Overview
========

This package contains "demuxFQ", a program for demultiplexing Fastq
files generated by Illumina's sequencers (or any other fastq in a sufficiently
similar format).  The user provides a sample sheet and a Fastq file, then
the program generates the demultiplexed samples.

Sample Sheets
=============

"demuxFQ" reads sample sheets that describe the expected barcodes in the
Fastq file.  The format of a line in the sample sheet is::

  XXXXXX filename

or if the file has dual barcodes::

  XXXXXX YYYYYY filename

where "XXXXXX" and "YYYYYY" are barcode sequences, and "filename" is the
name of the file to which to write sequences matching this barcode (pair).
The white space separating the tokens may be spaces or tabs.
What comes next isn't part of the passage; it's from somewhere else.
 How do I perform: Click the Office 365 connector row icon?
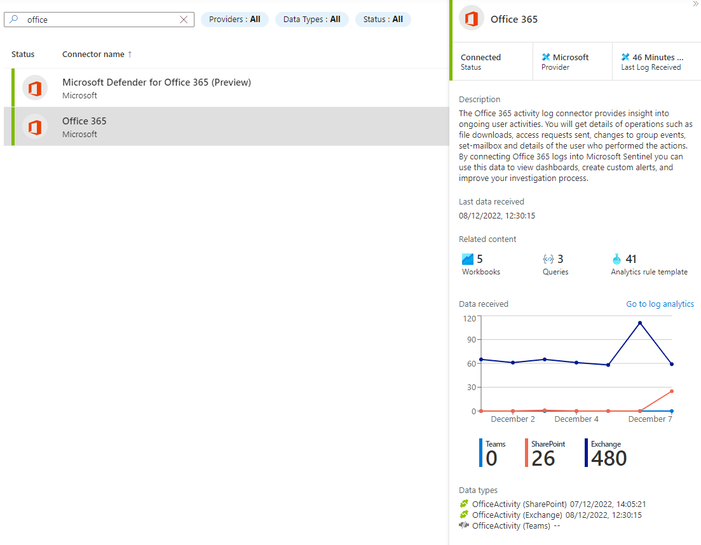[35, 127]
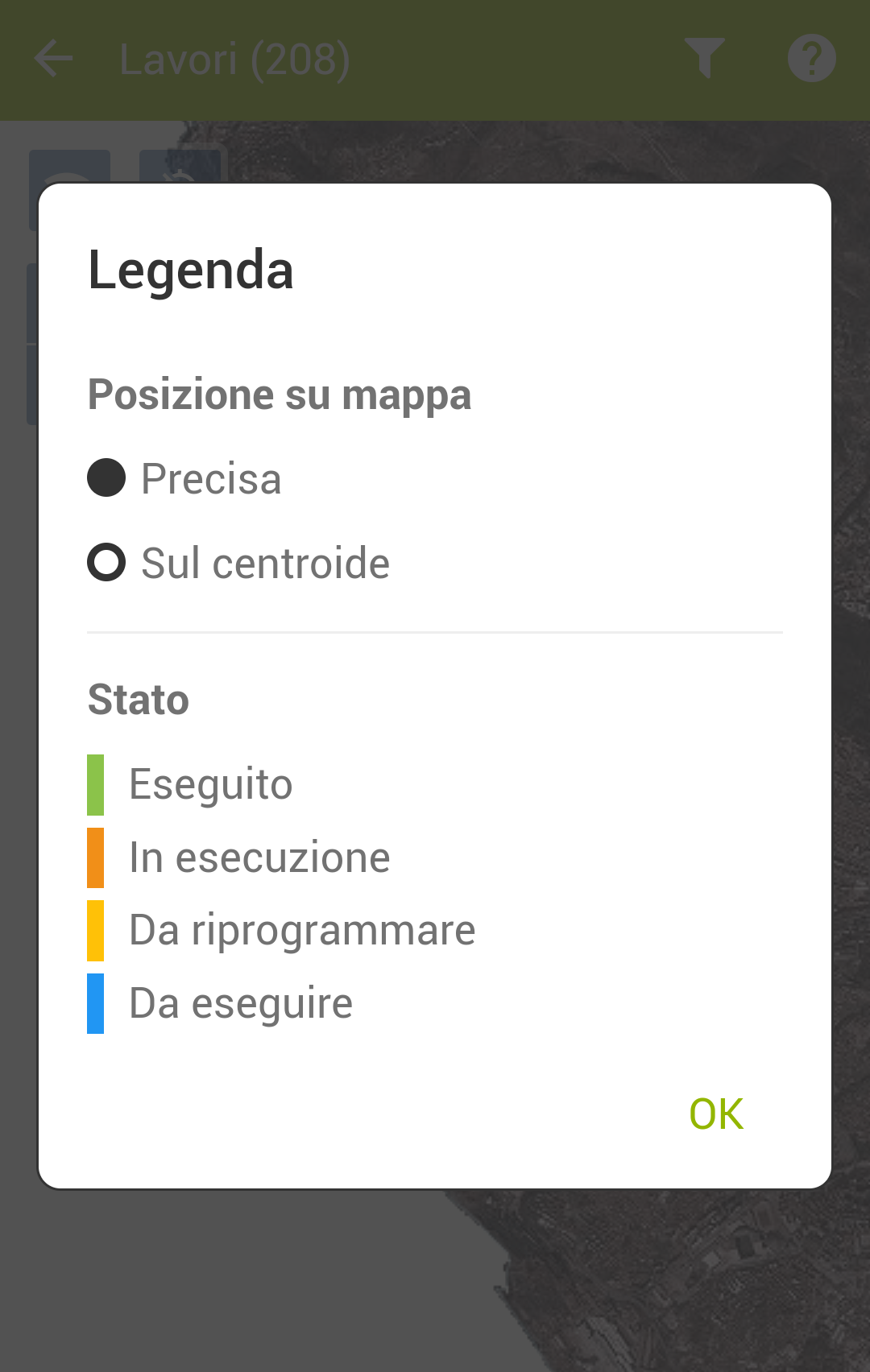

If the "-e" option ("extended" metadata) is added, then the sample sheet
contains an additional field:

  XXXXXX filename meta_data_here

which is arbitrary metadata that will be added to the summarization report
for documentation purposes.  Note that the metadata field must be separated
from a the filename by a TAB, not other white space.

Blank lines, and lines starting with "#" are ignored.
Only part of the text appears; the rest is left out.